** What is asked **
(a) In the blog post on Obama, the DNC, and the unions, in which state and year were public-sector unions first allowed to organize in the US?
(b) Pick up the blog post on Obama, the DNC, and the unions right after its last sentence and keep writing it.
>> begin Excerpted passage
Obama, the DNC, & the Unions vs. The Rest of America


Christiane Amanpour: So, George, Wisconsin. Is this the sort of battle that we’re going to see shaping up around the country? Is this really the sort of political and philosophical debate that’s going on right now about what these cuts are going to mean?
George Will: It would have been even if the president hadn’t intervened. But in the span of three days, Christiane, he first submits a budget that would increase the federal deficit and, two days later, he mobilizes his party, his own political machine, and organized labor, which is an appendage to his party, to sabotage Wisconsin’s attempt to do what he will not do, which is deal with the insolvency of their government. In doing so, he has set the stage for 2012 by saying the Democratic Party is the party of government, not just in having an exaggerated view of the scope and competence of government, but because its base is in public employees.
h/t Fred

65 Replies to “Obama, the DNC, & the Unions vs. The Rest of America”

  1. When Unions were allowed to organize in the public sector for the first time in the US it was in WI in ’58. Two years later JFK let the federal pse’s organize. Right around that time the percentage of workers in the US private sector hit its peak. From that point the private sector unions began a decline to today where they are little over 5% of the workforce. Those unions didn’t lose to non-unions, rather, they destroyed the profitability of the sectors they were in. Today, not a single sector that America was a leader in in 1958 that was unionized then exists to any significant degree today with one single exception – aerospace – which gets a high percentage of it business from govt military spending. Steel, electronics, automotive (outside of Right-To-Work [RTW] states where there are no unions), textiles, and on and on, they are all shadows of what they were 50 years ago and they all had closed shop unions.
>> end Excerpted passage
>> begin Data provided
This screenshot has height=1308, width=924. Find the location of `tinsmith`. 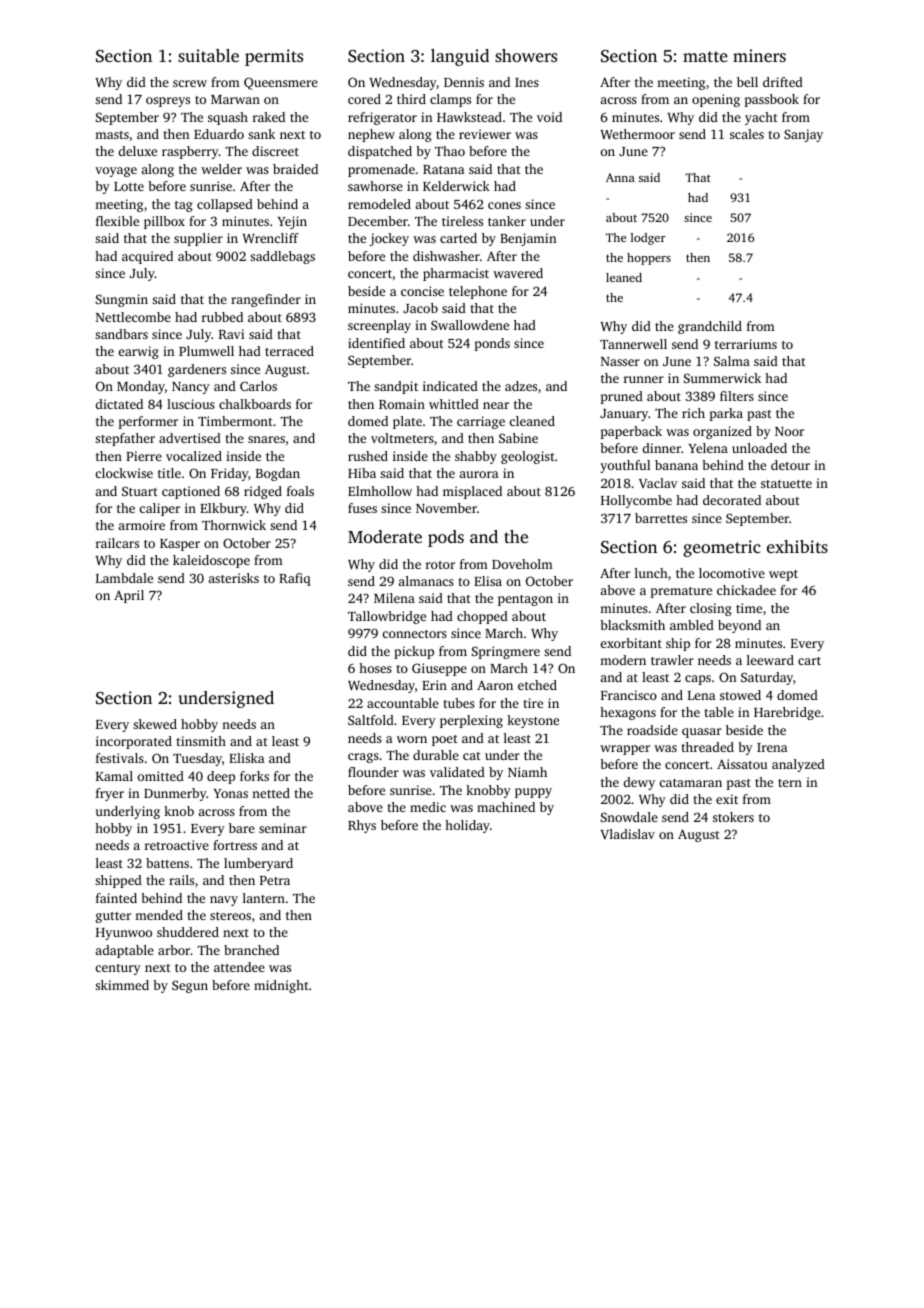

tinsmith is located at coordinates (201, 741).
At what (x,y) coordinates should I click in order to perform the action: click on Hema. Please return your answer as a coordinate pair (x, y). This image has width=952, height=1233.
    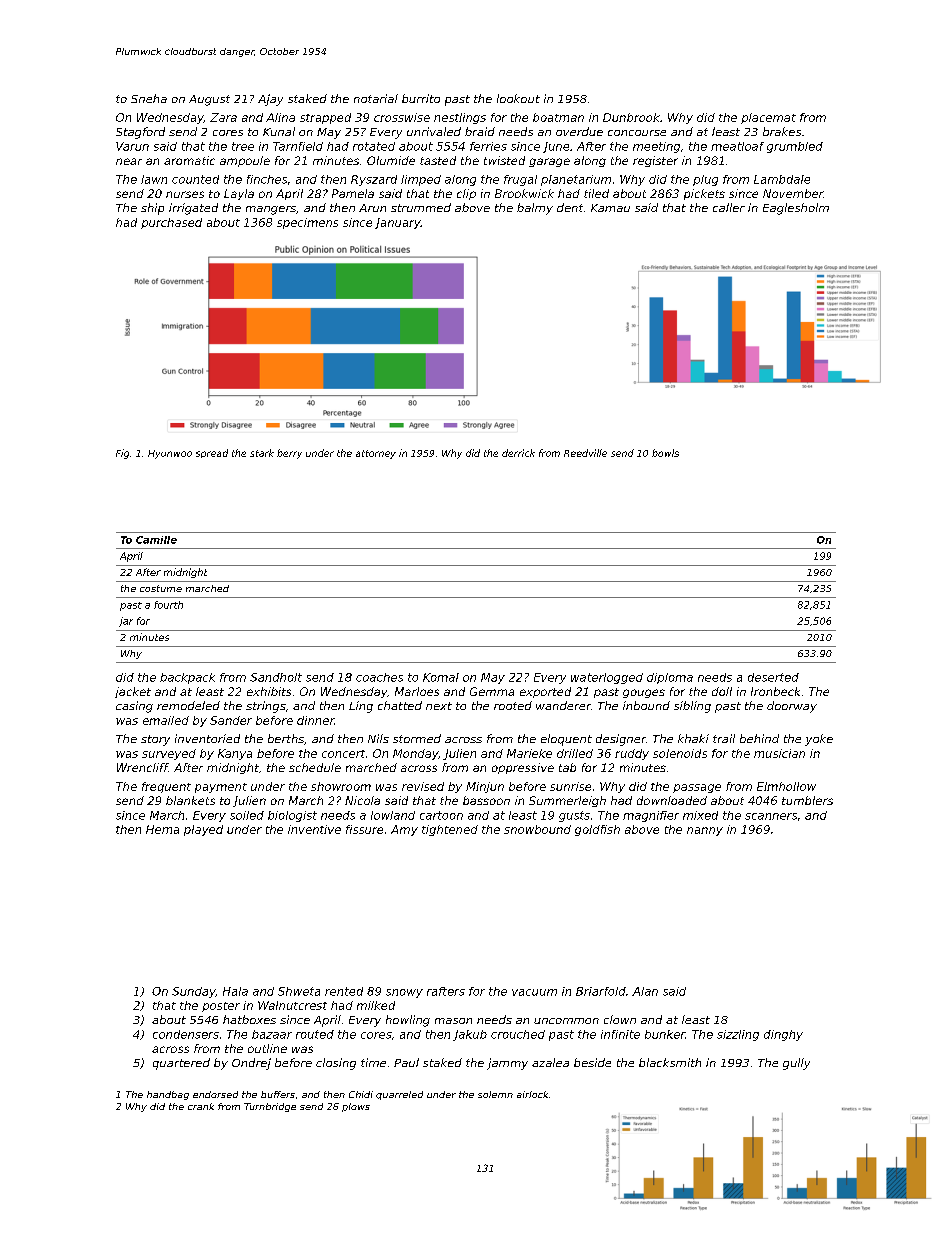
>> end Data provided
** Written responses **
(a) Wisconsin, in 1958.

(b)
    By contrast, the PSE unionization levels have grown or remained stable over the same period. They have no foreign competition. A state or federal employer meets its commitments to the unions by taxing others or incurring debt – the government doesn’t go out of business.
    Until now.
    Now Governments are faced with the very real prospect of default (or worse). Cutting out the weapon of collective bargaining is now an act of survival. (and one day the Firefighters and police will (and should) lose that power. One achievable step at a time.) By doing so, the gov’t puts the bargaining process on an equal and hopefully sustainable footing.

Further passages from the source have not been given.